● SOURCE DOCUMENT
★ ★ ★
25 Tips for Living Green
These 25 tips will ensure you’re making a good start at living more sustainably.
By Lynda King, Urban Farm contributor
No matter where you live or what your lifestyle, there is something you can do to help the environment, and often that something will also help keep you healthy and save you money. If you’ve already changed the light bulbs in your house to CFLs and are looking for some other ways to "green up” your life, here are 25 ideas to get you started:
- Turns out mom and dad were right with their admonitions to turn the lights off when you leave the room. Be sure to do it yourself, and pass the word to family members.
- If you decorate with lights for the holidays, use energy-saving LED lights.
- When you can, replace appliances with more energy-efficient models.
- Schedule a home-energy audit to see if there are any leaks in your home’s "envelope” which are allowing cold air in and warm air out.
- In addition to insulating in the obvious places in your home — walls and ceilings — don’t forget to insulate around windows and door frames and inside electrical outlets.
- Insulate your hot-water tank and the pipes that carry hot water from the tank into the rest of the house.
★ ★ ★
● EXTRACTED ENTRIES

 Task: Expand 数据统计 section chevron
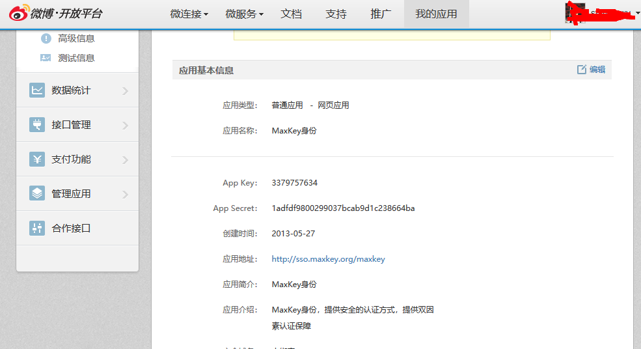tap(125, 91)
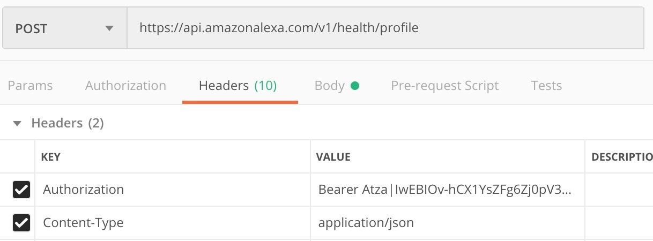Click the description cell for Content-Type row
653x241 pixels.
[x=619, y=223]
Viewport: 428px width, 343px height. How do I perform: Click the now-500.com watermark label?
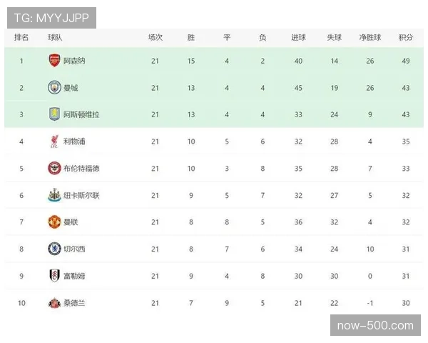pos(374,326)
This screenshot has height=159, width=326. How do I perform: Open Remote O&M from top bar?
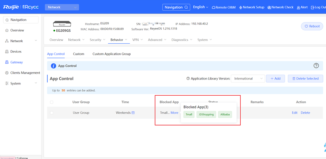click(224, 7)
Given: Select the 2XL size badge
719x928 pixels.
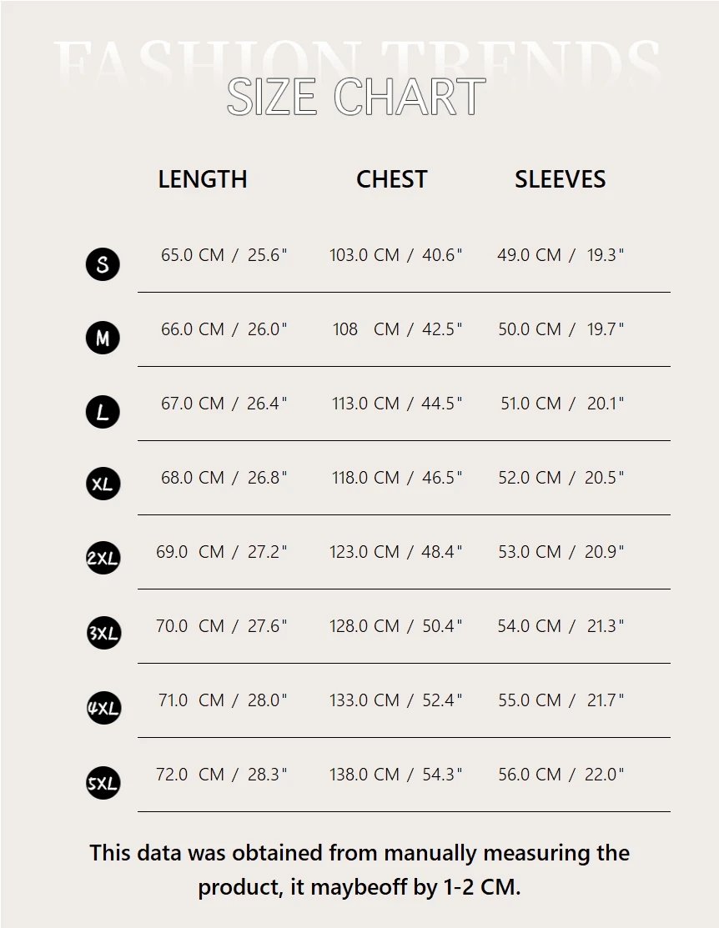Looking at the screenshot, I should click(x=103, y=558).
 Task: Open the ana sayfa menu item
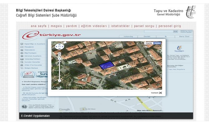pos(38,26)
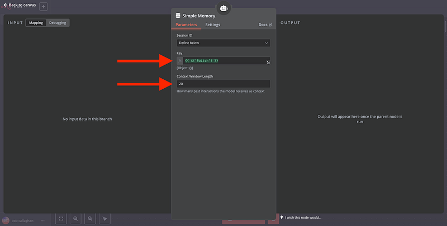Click the robot AI agent icon
This screenshot has width=447, height=226.
(224, 8)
★ ★ ★
● EXERCISE 1
In the green living tips, what kind of lights does the text recommend for holiday decorating?
● EXERCISE 2
Summarize the green living tips in two sentences.
● EXERCISE 3
Carry the green living tips forward from where they stop, adding further tips in the same list style.

● EXPECTED OUTPUT 1
Energy-saving LED lights.

● EXPECTED OUTPUT 2
Wherever you live and whatever your lifestyle, you can do something to help the environment, and it will often also keep you healthy and save you money. The tips include turning off lights when leaving a room, using LED holiday lights, replacing appliances with more energy-efficient models, scheduling a home-energy audit to find leaks, and insulating around windows, door frames, electrical outlets, the hot-water tank, and hot-water pipes.

● EXPECTED OUTPUT 3
- Replace your shower head with a low-flow model.
- Use cold water for laundry instead of hot.
- Hang your laundry to dry instead of using an electric clothes dryer. Buy a folding wooden rack to hang things indoors during inclement weather. (You’ll appreciate the humidity the drying clothes add to dry winter air!)
- Bring cloth totes to the grocery store to eliminate the need for "paper or plastic.” Keep them in your car so you won’t forget to bring them with you when you go shopping. (And remember to take them with you into the store!)
- Keep a shopping list for groceries and sundries, and stick to it. Consolidate your shopping trips and errands into as few trips as possible, with a goal of no more than one or two a month. You’ll save money on gas and cut down on contributing harmful emissions to the atmosphere.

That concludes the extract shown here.